- Specialty: Pulmonologist

= Pulmonary tractotomy =

A pulmonary tractotomy is a surgical technique to treat a penetrating lung injury. The tract of the lung injury is opened, and open bronchi and blood vessels are ligated (sewn).

== Treatment of penetrating lung injuries ==

Emergency surgery for a penetrating lung injury, e.g. an accident or a gunshot, is associated with a very high mortality rate.

Such lung injuries cannot be treated with simple surgery; they cannot be oversewn. If treated with simple surgery, blood vessels within the tract of the lung injury may continue to bleed and result in a haematoma which should be avoided. Or the patient may suffer a pulmonary air embolism and subsequently die.

Penetrating lung injuries can be treated with a formal lung resection or with pulmonary tractotomy.

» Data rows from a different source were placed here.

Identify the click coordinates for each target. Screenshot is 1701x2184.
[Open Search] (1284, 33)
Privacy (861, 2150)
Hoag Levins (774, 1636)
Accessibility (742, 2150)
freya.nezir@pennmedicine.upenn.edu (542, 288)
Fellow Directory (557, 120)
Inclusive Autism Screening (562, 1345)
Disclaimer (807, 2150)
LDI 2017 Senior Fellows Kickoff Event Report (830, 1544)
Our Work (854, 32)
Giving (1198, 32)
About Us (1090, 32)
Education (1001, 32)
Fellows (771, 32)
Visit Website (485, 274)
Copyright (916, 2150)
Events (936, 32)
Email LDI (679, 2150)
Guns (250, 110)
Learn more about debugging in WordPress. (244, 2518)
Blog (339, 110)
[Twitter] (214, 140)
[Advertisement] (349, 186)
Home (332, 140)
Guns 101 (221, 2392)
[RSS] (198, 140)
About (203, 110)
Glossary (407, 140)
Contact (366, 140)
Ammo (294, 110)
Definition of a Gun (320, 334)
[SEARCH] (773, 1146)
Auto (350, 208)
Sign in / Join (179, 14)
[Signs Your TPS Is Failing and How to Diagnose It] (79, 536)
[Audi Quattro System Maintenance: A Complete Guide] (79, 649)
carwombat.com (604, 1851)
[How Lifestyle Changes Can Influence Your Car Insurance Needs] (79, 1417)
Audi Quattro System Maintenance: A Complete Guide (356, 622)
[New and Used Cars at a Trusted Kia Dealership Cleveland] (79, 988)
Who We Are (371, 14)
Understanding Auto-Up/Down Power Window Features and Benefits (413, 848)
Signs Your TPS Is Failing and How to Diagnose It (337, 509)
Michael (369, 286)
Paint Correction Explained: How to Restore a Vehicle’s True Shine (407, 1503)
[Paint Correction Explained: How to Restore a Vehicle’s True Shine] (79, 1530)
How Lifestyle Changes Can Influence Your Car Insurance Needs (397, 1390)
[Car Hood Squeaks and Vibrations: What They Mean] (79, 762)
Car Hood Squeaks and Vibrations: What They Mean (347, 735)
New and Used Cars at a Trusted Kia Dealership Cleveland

==Comparison of treatments==

Pulmonary tractotomy is a lung sparing technique. It can prevent the need for formal lung resection. Its advantages over segmental lung resection include that it can be performed quicker; it offers a rapid way to control bleeding (haemorrhage) and air leaks in patients with penetrating lung injuries. Also, pulmonary tractotomy can preserve healthy pulmonary tissue (parenchyma); this naturally is not possible with lung resection.

However, overall patient outcome is the same with pulmonary tractotomy and lung resection; both are viable surgical treatment options. This is because patient outcome in penetrating lung injury is related mainly to the severity of injury, rather than the type of treatment.